THE PROBLEM: Put each line of the rows below into a Markdown table with the columns No. and Text, numbering the lines in order and skipping any blank ones. Leave the pictures out.

MATERIAL PROVIDED:

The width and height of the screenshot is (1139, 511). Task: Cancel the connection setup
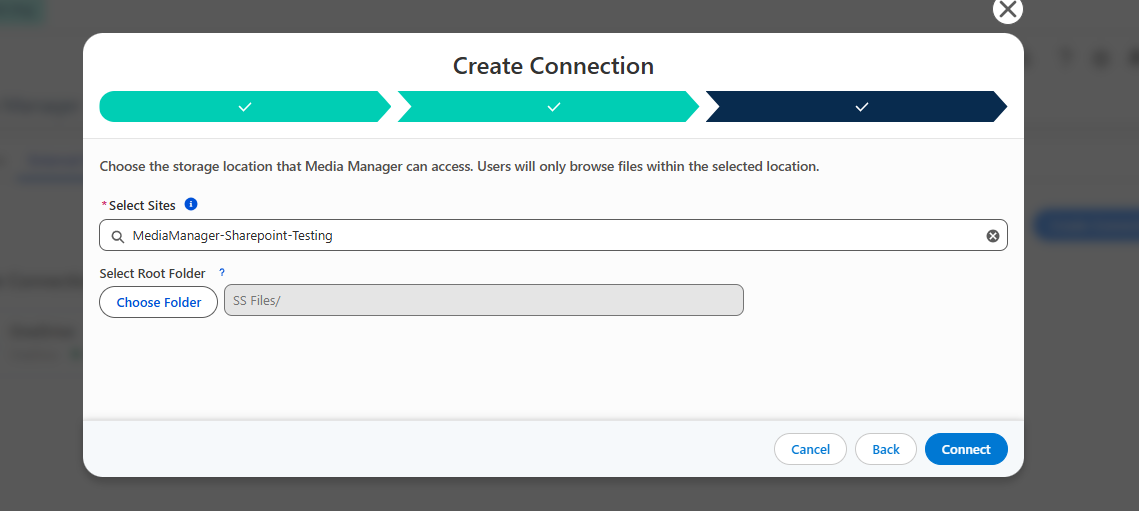click(811, 449)
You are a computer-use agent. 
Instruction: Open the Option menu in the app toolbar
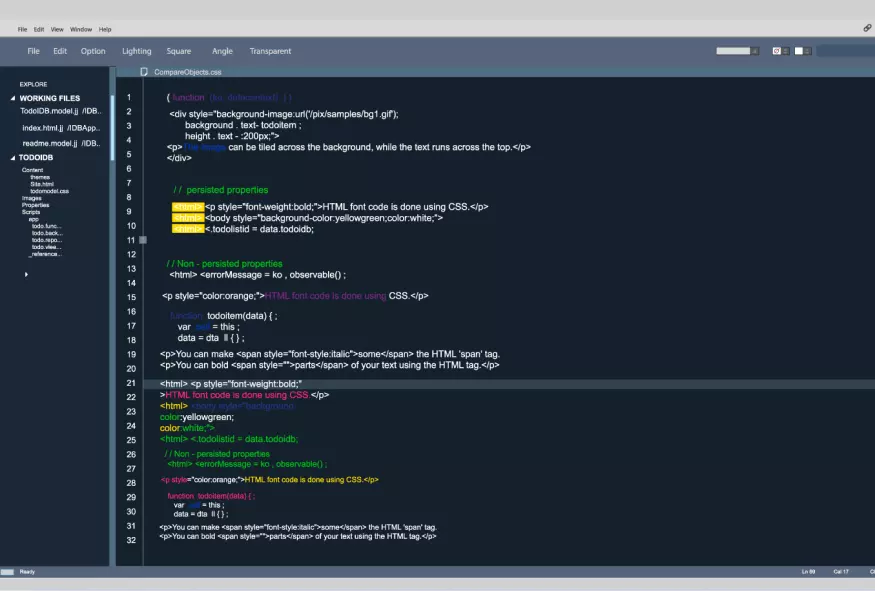tap(92, 50)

EXERCISE ANSWER:
| No. | Text |
|---|---|
| 1 | The width and height of the screenshot is (1139, 511). Task: Cancel the connection setup |
| 2 | click(811, 449) |
| 3 | You are a computer-use agent.  |
| 4 | Instruction: Open the Option menu in the app toolbar |
| 5 | tap(92, 50) |